Maintenant quittons la question du test ADN. On a trouvé un corps dans la cour du sieur Alofa Codjo. Qui a déposé ce corps là ? Ce corps-là appartient à qui ? C’est le corps de qui ? C’est un être humain et le parquet doit pouvoir s’en saisir. Deux informations ont été ouvertes à l’époque. La première concerne l’identification de ce corps, son lien avec Dangnivo.  La deuxième, où est Dangnivo ? Les deux procédures ont finalement été jointes en une procédure pour aller plus loin. Et puis, qui avait intérêt à faire disparaître Codjo Alofa de la prison civile d’Akpro-Missérété ? Il y a eu cette évasion qui avait bien marché avec des complicités évidentes. N’eût été la coopération entre les Présidents Faure Gnassingbé et Boni Yayi, on n’aurait jamais retrouvé Alofa. Le Président Yayi avait tout fait auprès de son frère Faure Gnassingbé pour que Alofa soit retrouvé.

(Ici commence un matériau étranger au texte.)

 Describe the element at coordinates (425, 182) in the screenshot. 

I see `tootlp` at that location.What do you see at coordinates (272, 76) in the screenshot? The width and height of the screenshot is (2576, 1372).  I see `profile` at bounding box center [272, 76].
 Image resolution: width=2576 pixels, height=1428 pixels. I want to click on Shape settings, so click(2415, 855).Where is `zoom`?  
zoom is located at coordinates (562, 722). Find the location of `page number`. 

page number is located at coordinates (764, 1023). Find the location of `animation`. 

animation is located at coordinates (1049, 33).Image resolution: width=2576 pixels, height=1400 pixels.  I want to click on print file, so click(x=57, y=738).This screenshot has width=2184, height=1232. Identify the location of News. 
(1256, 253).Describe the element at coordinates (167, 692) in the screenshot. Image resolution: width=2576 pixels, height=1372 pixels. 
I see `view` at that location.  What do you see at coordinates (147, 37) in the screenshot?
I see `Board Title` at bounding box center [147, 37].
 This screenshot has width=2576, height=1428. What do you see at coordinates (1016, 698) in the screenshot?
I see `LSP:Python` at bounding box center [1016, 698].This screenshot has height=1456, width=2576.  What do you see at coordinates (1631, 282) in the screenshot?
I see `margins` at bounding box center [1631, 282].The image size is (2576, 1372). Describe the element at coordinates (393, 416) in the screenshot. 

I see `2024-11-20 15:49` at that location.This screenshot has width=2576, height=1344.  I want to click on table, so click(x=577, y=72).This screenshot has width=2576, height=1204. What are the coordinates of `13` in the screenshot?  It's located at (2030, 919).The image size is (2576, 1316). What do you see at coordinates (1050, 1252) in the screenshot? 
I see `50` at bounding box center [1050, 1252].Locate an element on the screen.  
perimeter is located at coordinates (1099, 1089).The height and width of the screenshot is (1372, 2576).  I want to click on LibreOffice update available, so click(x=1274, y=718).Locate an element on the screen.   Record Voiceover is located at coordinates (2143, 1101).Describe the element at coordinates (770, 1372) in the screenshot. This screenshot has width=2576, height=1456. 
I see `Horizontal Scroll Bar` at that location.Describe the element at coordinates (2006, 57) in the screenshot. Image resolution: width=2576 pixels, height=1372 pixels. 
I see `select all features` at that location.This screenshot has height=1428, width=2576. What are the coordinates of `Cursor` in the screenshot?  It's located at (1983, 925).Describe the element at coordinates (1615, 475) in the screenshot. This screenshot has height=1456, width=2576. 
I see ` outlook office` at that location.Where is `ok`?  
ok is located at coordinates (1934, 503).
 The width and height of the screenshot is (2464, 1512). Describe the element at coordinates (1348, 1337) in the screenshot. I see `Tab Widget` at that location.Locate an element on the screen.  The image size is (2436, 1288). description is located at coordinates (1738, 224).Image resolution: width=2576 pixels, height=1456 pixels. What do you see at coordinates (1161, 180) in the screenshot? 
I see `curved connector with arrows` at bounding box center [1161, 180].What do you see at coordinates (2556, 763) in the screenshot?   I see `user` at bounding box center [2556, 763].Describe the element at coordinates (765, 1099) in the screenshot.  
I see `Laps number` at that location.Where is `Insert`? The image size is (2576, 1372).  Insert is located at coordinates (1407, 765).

Rappelez-vous, quand Alofa est revenu, des gens ont dit que ce n’était pas le vrai Alofa, que c’était plutôt un sosie. Mais, alors que c’était bien Alofa. Toujours la manipulation…Si Alofa n’avait été retrouvé, on aurait fait un pas vers une affaire non élucidée pour toujours.

Qui, selon vous, avait intérêt à faire disparaître Alofa ?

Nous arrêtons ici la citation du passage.